[Selected text]
Non-functioning traffic lights in Santurce, Puerto Rico
An emergency kit for frequent power outages
A family collects water in preparation for hurricane season

Despite the obvious scars, Puerto Rico is starting to rebuild itself. In southwest Puerto Rico, the town of Yauco, which had been completely destroyed by the storm and forgotten by the world, was left to fend for itself like so many other communities on the island. Thanks to Project Yaucromatic – an initiative set up by Puerto Rican artists to revive this forgotten town – today, Yauco stands proud with its homes (most of which are still covered by the blue FEMA tarp as a roof) covered in vibrant pinks, oranges, yellows, and blues. The message? We are here. We are strong. And we will be heard.

Project Yaucromatic in Yauco promotes public art against the invisibility of the island
The remains of a house, blown away by Hurricane Maria, painted by Project Yaucromatic
On the right, a house with a blue FEMA tarp as a roof, one year after Hurricane Maria

Another group of creatives looking to revive the island through art are the guys behind Art Truck Expo. In the district of Santurce, you’ll find a handful of colorful trucks painted by local artists, such as Betsy Casanas, Sergio Vazquez, and Elizabeth Barreto. Inside, they transformed the small trucks into beautiful mini galleries displaying local paintings, photography, drawings and sculpture. Completely free for residents and visitors, these trucks are places for people to come together, share stories and support local artists.

The Art Truck Expo in Santurce, Puerto Rico, by Sergio Vazquez
A truck painted by Elizabeth Barreto
Artists in process painting a truck. Art by Betsy Casanas

In San Juan, the women behind Monticello Smoke Shop and El Shop are open for business thanks to savvy ingenuity. Before the hurricane, Gaby Pagan (founder of Monticello Smoke Shop and proud medicinal cannabis advocate) and Raixa Sánchez (owner of El Shop) had their own thriving boutiques in the capital. However, after Hurricane Maria destroyed their stores, their respective businesses were left in tatters.

Raixa, determined to carry on selling her Puerto Rican apparel on the streets after her shop was destroyed, said: “Sometimes we didn’t have anything to eat. But if we made five or 10 dollars a day, that was something to celebrate.”

[Dataset section]
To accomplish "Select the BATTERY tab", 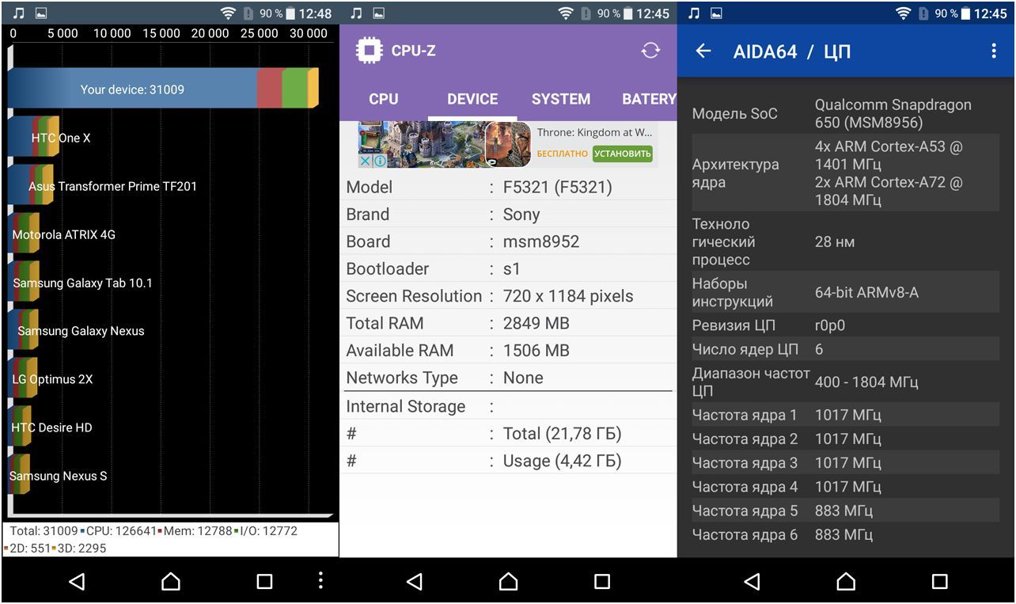I will (649, 99).
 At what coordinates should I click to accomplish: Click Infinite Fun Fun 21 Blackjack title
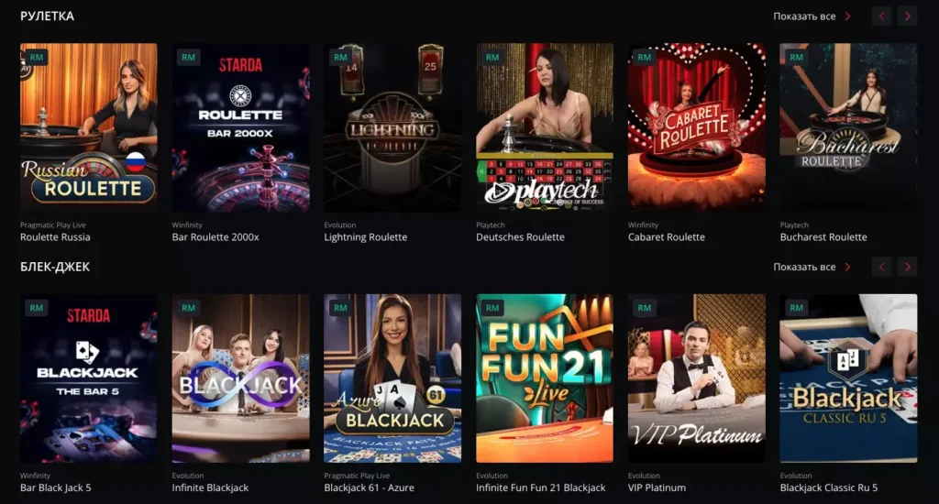(x=541, y=488)

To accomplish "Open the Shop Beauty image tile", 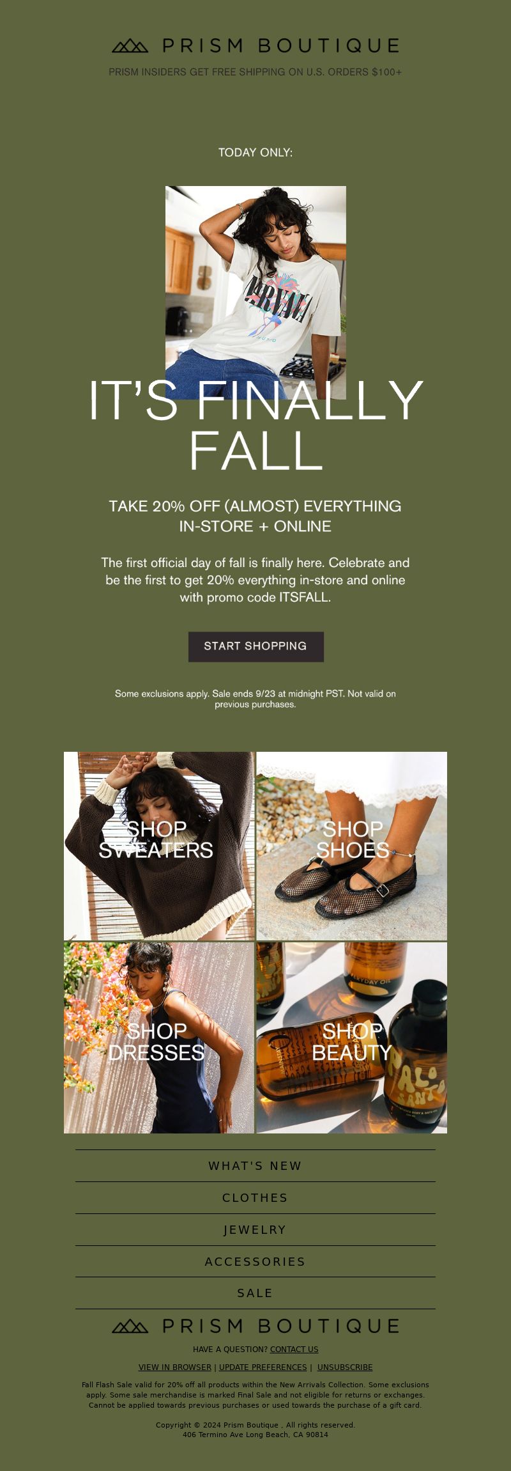I will click(352, 1038).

[Your task] Pick up the article above on Puerto Rico rebuilding after Hurricane Maria right after its last sentence, which ends "that was something to celebrate," and carry it forward.

[Your response]
Gaby Pagan, owner and founder of Monticello Smoke Shop
Raixa Sánchez, owner of El Shop, that sells local apparel, accessories, art prints and more

After a challenging year of saving and struggling to come up with the funds to rebuild, the two women decided to combine forces. Three weeks ago, Gaby and Raixa proudly opened up a joint smoke and apparel shop, where you’ll find Puerto Rican clothes, accessories and art from El Shop on one side, and porcelain smoke pipes and marijuana seeds from Monticello Smoke Shop on the other.

As Raixa said, if nothing else, Maria has “taught us to work together and support each other.”

Gaby is a medicinal cannabis advocate, helping to shape the cannabis industry in Puerto Rico
A porcelain smoke pipe designed by Doel Fresse (@doel_fresse) sold at Monticello Smoke Shop

Also in San Juan, The Dreamcatcher is just one of the island’s forward-thinking hotels showing the world that, a year on, Puerto Rico is ready to welcome tourists once again. The stunning boutique bed and breakfast, which once housed volunteer workers helping to rebuild Puerto Rico after the hurricane hit, is open and ready for business, offering farm-fresh vegetarian cuisine, beautifully simple retro-chic design, and a laid-back Caribbean vibe.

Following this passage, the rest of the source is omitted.